OK, now for the real story. My wife is Finnish, and in the Finnish language, voiced consonants are not as prominent as they are in English. So when Finns pronounce words with “G”, “B”, or “D” in them (voiced consonants), they generally replace them (consciously or not) with “K”, “P”, or “T” (unvoiced consonants). Most forms of Finnish nouns (e.g. nominative case) use unvoiced constants with certain families of nouns reverting to voiced consonants in other forms of the noun (e.g. genitive case). If you study Finnish as a foreign language (as I have), then you’ll learn all about the “KPT” changes in certain nouns.

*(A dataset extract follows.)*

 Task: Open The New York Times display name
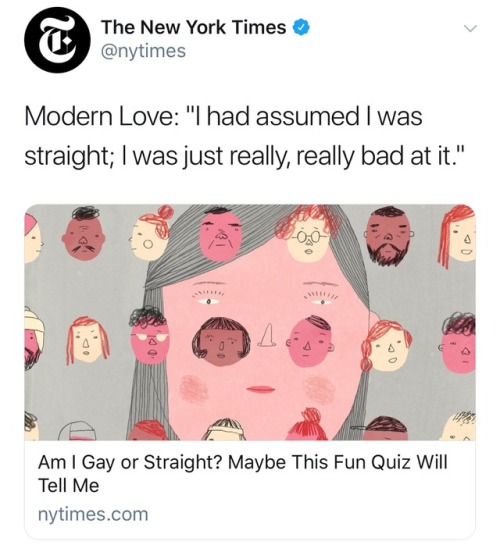(x=193, y=27)
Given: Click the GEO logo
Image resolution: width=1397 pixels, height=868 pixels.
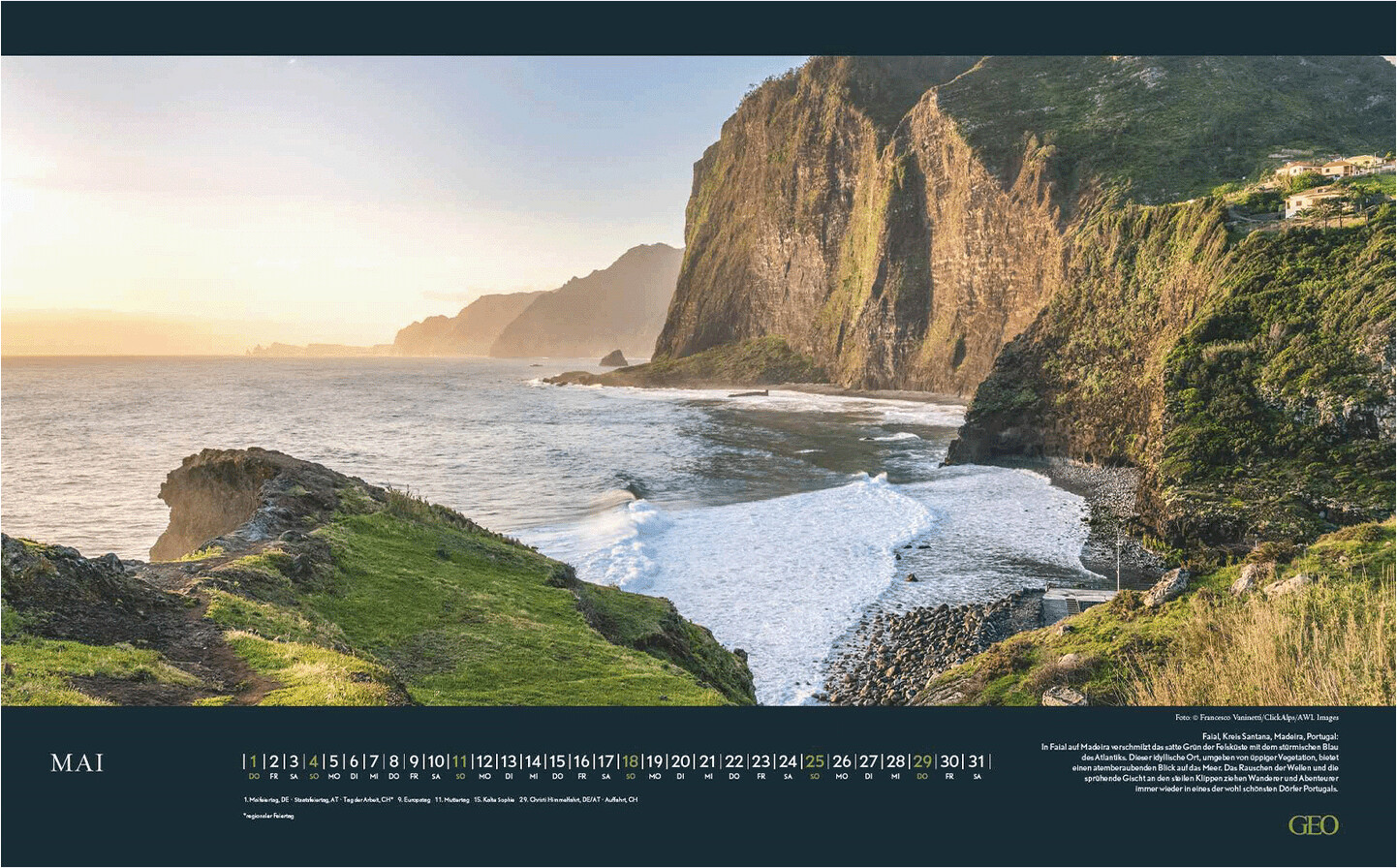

So the word “Papelbon” is problematic because it contains both a voiced consonant (“B”) and its equivalent unvoiced consonant (“P”), a combination that never (I’m pretty sure) occurs in the Finnish language. So a Finn might pronounce “Papelbon” as either “Papelpon” or “Babelbon,” neither of which rolls off the tongue.
But “BumbleBee” rolls of the tongue nicely. So that’s what we call him. Jonathan “BumbleBee” Papelbon. Maybe he and Beckett can be the “killer Bs.” You heard it here first.